The first single, "Prema Velluva", was released on 24 March 2025. The second single, "Abki Baar Arjun Sarkaar", was released on 9 April 2025. The third single, "Thanu" was released on 25 April 2025. The fourth single, "Poratame 3.0", was released on 6 May 2025.

Track listing
| No. | Title | Lyrics | Singer(s) | Length |
|---|---|---|---|---|
| 1. | "Prema Velluva" | Krishna Kanth | Sid Sriram, Nutana Mohan | 4:12 |
| 2. | "Abki Baar Arjun Sarkaar" | Krishna Kanth | Anurag Kulkarni, Sai Charan, Hymath, Lokesh, Ritesh G. Rao, Akhil Chandra, Harsha Vardhan, Saatvik G. Rao | 4:09 |
| 3. | "Thanu" | Raghav | Anirudh Ravichander | 4:08 |
| 4. | "Poratame 3.0" | Krishna Kanth | Karthik, Sanvi Sudeep, Cizzy (Rap) | 2:59 |
| Total length: |  |  |  | 15:28 |

== Release ==

=== Theatrical ===
HIT: The Third Case was released on 1 May 2025. It received an "A" (adults only) certificate from the Central Board of Film Certification due to its bloody violence. However, some cuts were made and some scenes were blurred to tone down the excessive gore. It was also the second film in the franchise to receive this certificate.

=== Home media ===
The post-theatrical streaming rights of the film were acquired by Netflix for ₹54 crore. The film began streaming on the platform from 29 May 2025 in Telugu and dubbed versions of Hindi, Tamil, Kannada and Malayalam languages.

== Reception ==

=== Critical response ===
HIT: The Third Case received mixed reviews from critics.
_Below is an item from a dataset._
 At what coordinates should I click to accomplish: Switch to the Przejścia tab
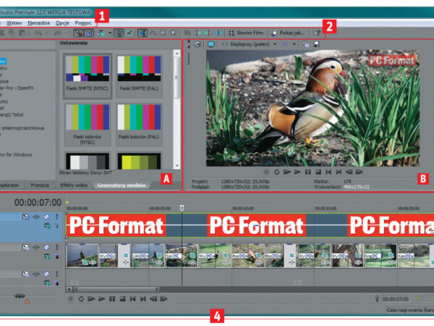(x=41, y=185)
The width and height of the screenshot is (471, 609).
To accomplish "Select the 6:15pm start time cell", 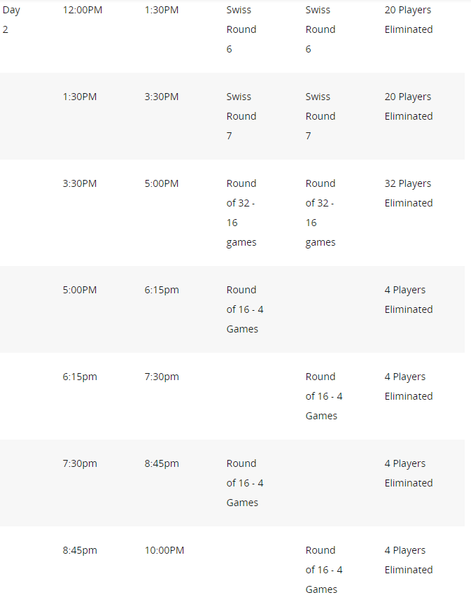I will (x=80, y=377).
Avad Mohammed of OTTPlay gave 3.5/5 stars and wrote "Nani's boldest avatar is the selling point of the action drama. Coupled with some exciting cameos, the latest addition to the HIT franchise lives up to all the hype created." Sanjay Ponnappa of India Today gave 2.5/5 stars and wrote "Despite the drawbacks, HIT 3 can still be considered an entertainer and a fan-feast for most of Nani’s admirers. Not for those expecting to see Nani in his 'chocolate-boy' avatar, though!" BVS Prakash of Deccan Chronicle gave 2/5 stars and wrote "[…] instead of an engaging narrative, we get a stretched-out cop saga that abandons logic and emotional depth for blood, gore, and brute force."
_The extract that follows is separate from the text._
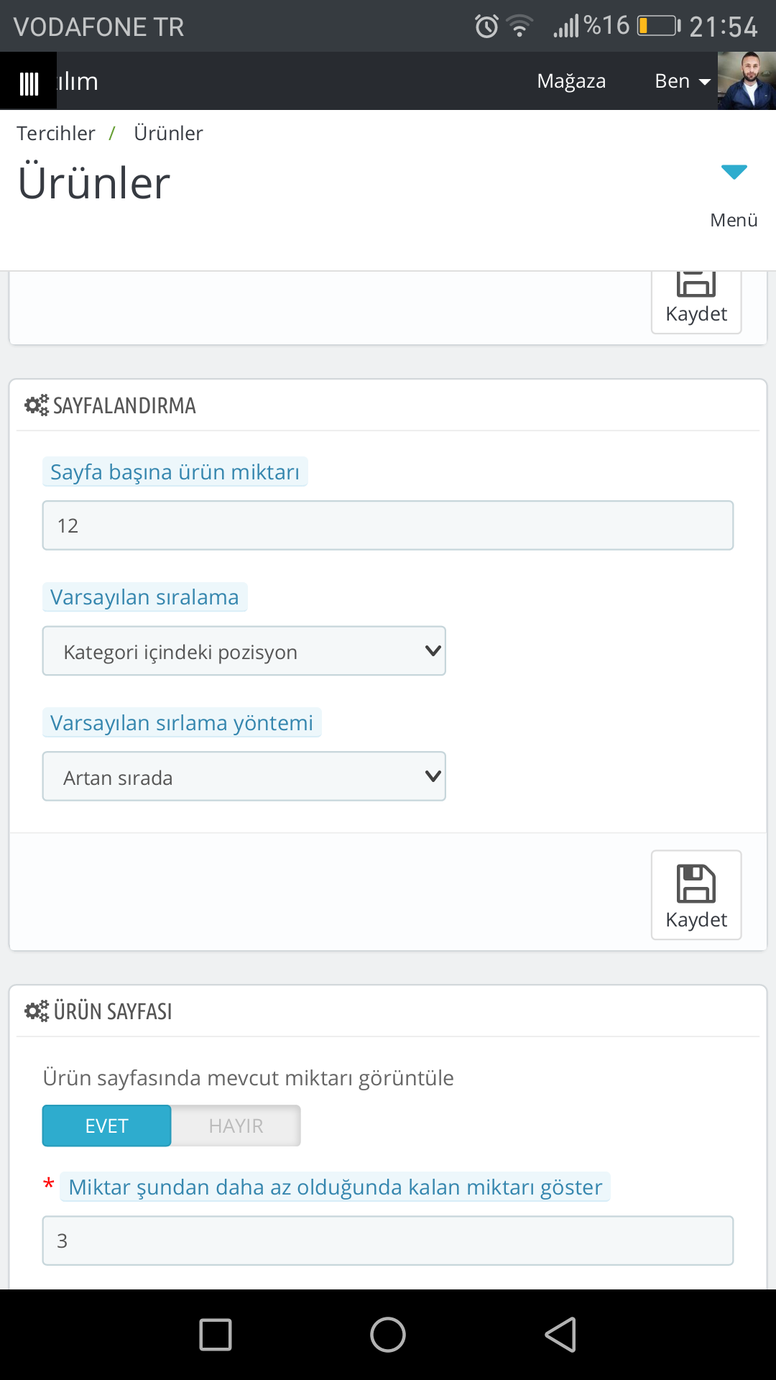The width and height of the screenshot is (776, 1380).
Task: Click the gears icon beside SAYFALANDIRMA
Action: [x=37, y=405]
Paul Nicodemus of The Times of India gave 3 out of 5 stars, commending Nani’s intensity and the film’s visuals but noting a lack of narrative coherence. Raisa Nasreen of Times Now rated it 3 out of 5, calling it a "gritty thriller" anchored by Nani but with a predictable plot. Asmita Pant of CNBCTV18 lauded Nani’s performance but founded the emotional beats lacking. Amit Bhatia of ABP Live rated it 2.5 out of 5, describing it as a "blood-soaked thriller" but criticizing its weak storyline.
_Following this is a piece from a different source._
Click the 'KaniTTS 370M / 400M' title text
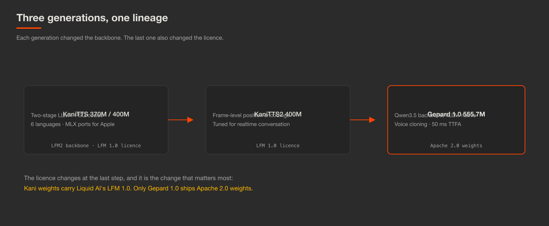 tap(96, 114)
Neeshita Nyayapati of Hindustan Times gave 2.5 out of 5 stars, stating that Nani "steals the show" in a gory film that needed better execution. Swaroop Kodur of The Hollywood Reporter India praised Nani’s intensity but criticized the lack of nuance. Sangeetha Devi Dundoo of The Hindu stated that Nani lifts a "visually slick but uneven thriller."

=== Box office ===
In India, HIT: The Third Case was released alongside Retro, Tourist Family and Raid 2 collected ₹43 crore worldwide on its opening day. In six days, it has collected a worldwide gross of ₹88 crore, including ₹65 crore domestically.